I was taking a look at the following old question and I was wondering if this could be extended to symplectic manifolds. So if we have a symplectic manifold $(M,\omega)$ and two different points $x,y \in M$, does there exist a symplectomorphism $\phi: M \to M$ such that $\phi(x) = y$?
I tried the same approach as in that question but I couldn't prove that $\tilde{X}$ was a symplectic vector field.
On
Hint: the question is local, you can use Hamiltonian vector fields. You can suppose that a chart of $M$ is an open subset of $\mathbb{R}^n$ with the restriction of the standard symplectic form (Darboux), consider a function $f$ with compact support which is affine in $V\subset U$ and which vanishes outside of $V$. Let $X_f$ be the Hamiltonian of $f$ shows that by using local coordinates that if $x,y$ are in $V$, there exists an $f$ like above whose flow enables you to connect $x$ and $y$.
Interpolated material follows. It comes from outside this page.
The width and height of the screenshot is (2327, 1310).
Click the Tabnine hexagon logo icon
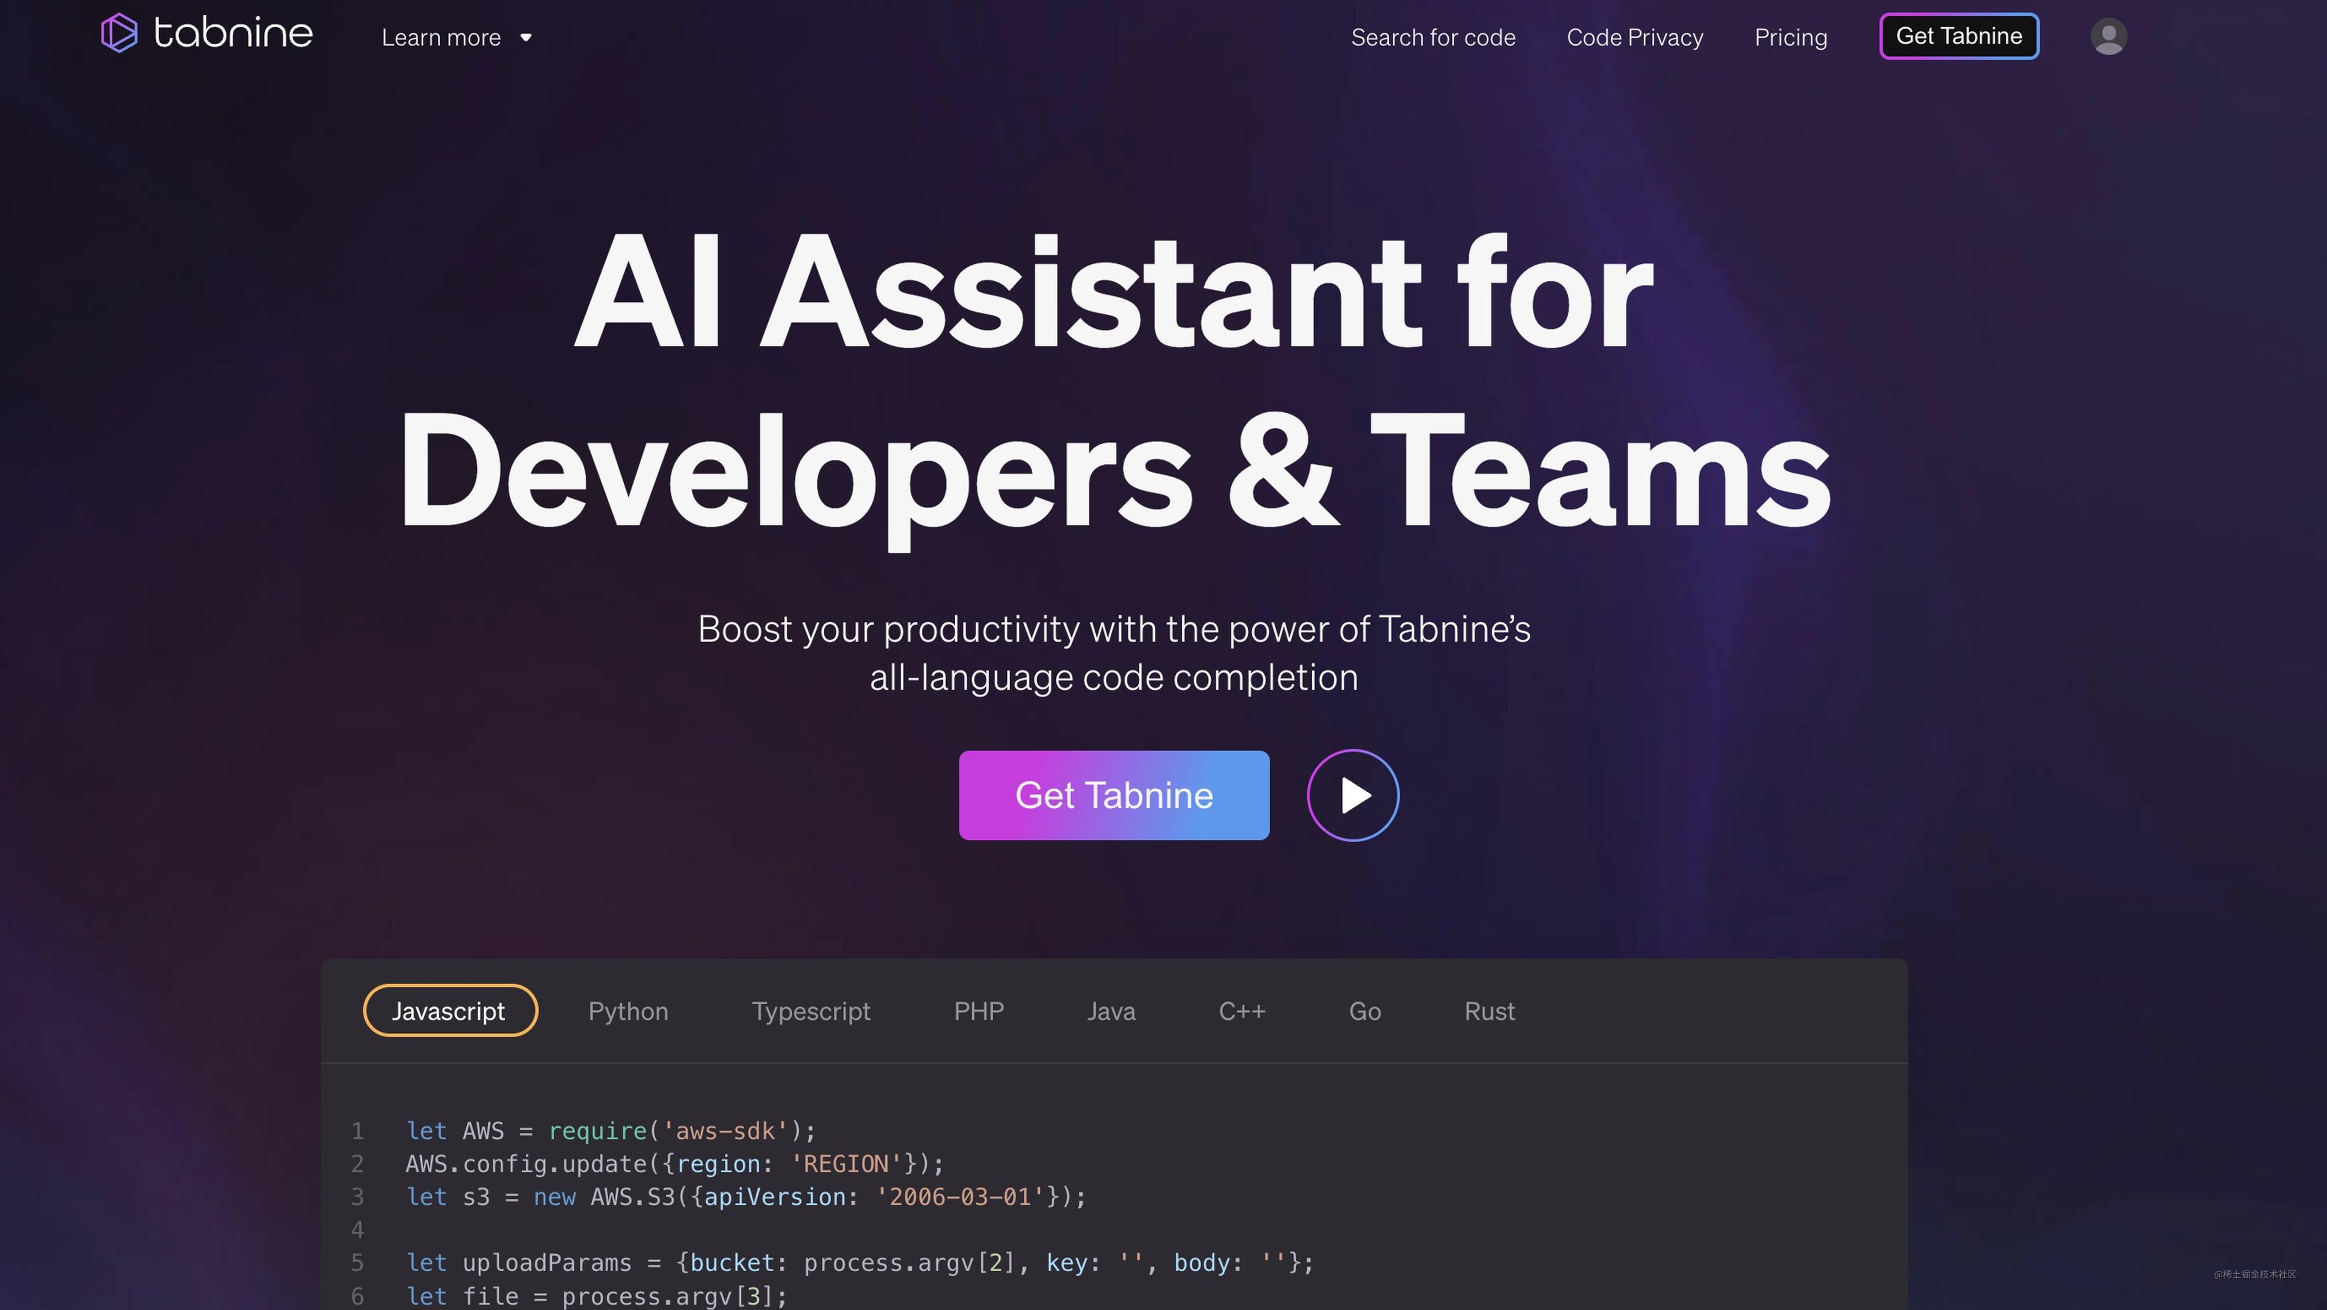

Define the following equivalence relation on $M$: $x \sim y$ if there exists a symplectomorphism connecting $x$ and $y$. It is easily checked to be an equivalence relation, and it now suffices to prove that each class is open (since $M$ is connected, then there is only one class and the result follows).
So, let $x \in M$, and pick a Darboux chart $(\phi,U)$. Let $y \in U$.
The local constant vector field $V \equiv \phi(y)-\phi(x)$ yields a symplectic vector field which has its flow at time $1$ connecting $\phi(x)$ and $\phi(y)$. Since we are on $\mathbb{R}^{2n}$, $\iota_V \omega=dH$ for some $H$ (actually, furnishing such an $H$ manually shouldn't be hard).
Pick a bump function $\rho$ which is $1$ on an open set containing $x$ and $y$, and its support is contained in $U$. Then $\lambda:=\rho \cdot (H \circ \phi^{-1}) $ is a smooth function for which the Hamiltonian vector field yields a flow such that the time $1$ takes $x$ to $y$. Since $y \in U$ is arbitrary, we have our result.